_Given records_
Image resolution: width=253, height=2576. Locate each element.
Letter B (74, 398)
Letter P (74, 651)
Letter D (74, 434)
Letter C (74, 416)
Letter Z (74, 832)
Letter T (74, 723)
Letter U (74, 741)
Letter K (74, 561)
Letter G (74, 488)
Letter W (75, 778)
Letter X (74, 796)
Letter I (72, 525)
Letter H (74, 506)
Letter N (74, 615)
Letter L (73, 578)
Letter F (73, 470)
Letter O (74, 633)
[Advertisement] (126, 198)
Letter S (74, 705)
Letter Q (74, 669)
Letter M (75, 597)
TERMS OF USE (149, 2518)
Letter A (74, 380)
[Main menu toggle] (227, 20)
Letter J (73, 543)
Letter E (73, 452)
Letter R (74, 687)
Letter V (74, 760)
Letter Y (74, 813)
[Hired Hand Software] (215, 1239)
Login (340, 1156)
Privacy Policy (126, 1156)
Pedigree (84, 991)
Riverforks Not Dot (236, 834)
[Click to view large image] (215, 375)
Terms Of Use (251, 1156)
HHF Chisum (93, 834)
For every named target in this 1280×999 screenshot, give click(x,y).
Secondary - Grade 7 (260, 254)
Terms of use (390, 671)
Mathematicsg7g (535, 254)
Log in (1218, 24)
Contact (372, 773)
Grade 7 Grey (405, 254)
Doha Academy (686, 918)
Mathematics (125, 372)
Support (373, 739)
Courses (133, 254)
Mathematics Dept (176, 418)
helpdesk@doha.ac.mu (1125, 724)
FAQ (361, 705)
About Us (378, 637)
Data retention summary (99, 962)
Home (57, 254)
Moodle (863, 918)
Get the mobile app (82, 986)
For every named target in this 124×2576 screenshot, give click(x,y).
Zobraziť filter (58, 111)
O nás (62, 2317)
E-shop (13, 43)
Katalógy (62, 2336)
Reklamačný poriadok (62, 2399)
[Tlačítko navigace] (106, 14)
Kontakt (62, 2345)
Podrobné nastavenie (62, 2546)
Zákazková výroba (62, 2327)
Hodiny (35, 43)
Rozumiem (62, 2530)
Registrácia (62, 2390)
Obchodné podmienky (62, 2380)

_Your task_
What you give back should be exactly the lines of the data above from the line with "[Click to view large image] (215, 375)" through the line with "Registrácia (62, 2390)", both of those included, and nothing more.

_Problem solution_
[Click to view large image] (215, 375)
Terms Of Use (251, 1156)
HHF Chisum (93, 834)
For every named target in this 1280×999 screenshot, give click(x,y).
Secondary - Grade 7 (260, 254)
Terms of use (390, 671)
Mathematicsg7g (535, 254)
Log in (1218, 24)
Contact (372, 773)
Grade 7 Grey (405, 254)
Doha Academy (686, 918)
Mathematics (125, 372)
Support (373, 739)
Courses (133, 254)
Mathematics Dept (176, 418)
helpdesk@doha.ac.mu (1125, 724)
FAQ (361, 705)
About Us (378, 637)
Data retention summary (99, 962)
Home (57, 254)
Moodle (863, 918)
Get the mobile app (82, 986)
For every named target in this 124×2576 screenshot, give click(x,y).
Zobraziť filter (58, 111)
O nás (62, 2317)
E-shop (13, 43)
Katalógy (62, 2336)
Reklamačný poriadok (62, 2399)
[Tlačítko navigace] (106, 14)
Kontakt (62, 2345)
Podrobné nastavenie (62, 2546)
Zákazková výroba (62, 2327)
Hodiny (35, 43)
Rozumiem (62, 2530)
Registrácia (62, 2390)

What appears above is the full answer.